Details
-
Bug
-
Status: Confirmed (View Workflow)
-
Major
-
Resolution: Unresolved
-
10.5, 10.6, 10.9(EOL), 10.10(EOL), 10.11, 11.0(EOL), 11.1(EOL)
-
None
Description
I don't know if anything can be done about it, but I want it at least recorded somewhere, as I spent a lot of time trying to understand why non-concurrent SQL in general and binlog replay in particular fail the way the shouldn't.
Single-threaded DDL/DML can occasionally fail with lock wait timeout error. It is reproducible rather easily on 10.5+. I didn't try to make an MTR test case for it, because I can only make a crude non-deterministic one, while it's probably fairly simple for InnoDB people to create a synchronized one if necessary.

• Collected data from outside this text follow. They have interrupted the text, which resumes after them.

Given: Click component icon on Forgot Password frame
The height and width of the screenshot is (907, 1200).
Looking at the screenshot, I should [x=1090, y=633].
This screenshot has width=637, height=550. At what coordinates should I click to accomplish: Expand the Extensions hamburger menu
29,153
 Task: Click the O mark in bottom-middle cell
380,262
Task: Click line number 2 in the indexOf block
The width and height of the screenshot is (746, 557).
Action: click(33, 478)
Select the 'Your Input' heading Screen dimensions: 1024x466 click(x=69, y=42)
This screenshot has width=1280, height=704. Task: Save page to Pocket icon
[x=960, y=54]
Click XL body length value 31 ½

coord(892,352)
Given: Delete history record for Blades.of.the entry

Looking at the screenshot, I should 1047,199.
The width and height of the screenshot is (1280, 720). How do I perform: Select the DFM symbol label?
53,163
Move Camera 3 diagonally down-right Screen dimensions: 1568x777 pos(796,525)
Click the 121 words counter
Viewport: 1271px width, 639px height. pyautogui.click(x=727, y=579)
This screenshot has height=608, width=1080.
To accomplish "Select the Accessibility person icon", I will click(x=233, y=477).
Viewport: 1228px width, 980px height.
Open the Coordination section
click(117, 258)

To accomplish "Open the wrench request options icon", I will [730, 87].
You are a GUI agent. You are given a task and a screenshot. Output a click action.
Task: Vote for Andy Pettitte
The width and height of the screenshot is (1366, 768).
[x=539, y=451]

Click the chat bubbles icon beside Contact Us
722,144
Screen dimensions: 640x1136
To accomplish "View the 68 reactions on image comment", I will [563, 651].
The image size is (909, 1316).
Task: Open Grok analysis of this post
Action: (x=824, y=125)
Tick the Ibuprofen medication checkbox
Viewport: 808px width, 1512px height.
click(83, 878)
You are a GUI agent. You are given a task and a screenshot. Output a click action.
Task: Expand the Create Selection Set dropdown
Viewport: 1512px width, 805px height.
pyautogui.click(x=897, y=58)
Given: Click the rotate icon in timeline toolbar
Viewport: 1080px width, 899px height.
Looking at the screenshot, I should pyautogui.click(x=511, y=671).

Apparently what's happening is that InnoDB purge takes an MDL lock (the courtesy of MDEV-16678), and if it holds it long enough, DDL waiting for the lock will fail.
With normal DDL without WAIT/NOWAIT clause it's an unlikely scenario, as lock wait timeout variable values are high enough (and if it is observed, they can be increased, so it's not that critical, just very confusing). However DDL with WAIT and especially NOWAIT poses a real problem.
If a user application can at least handle the error (hopefully not many real-life applications assume that DDL is always run non-concurrently, or if they do, why do they put WAIT/NOWAIT there to begin with), and replication deals with it via transaction retries, I can't see any way to work around it upon binary log replaying, and with big enough data and a big enough log, it will almost inevitably happen.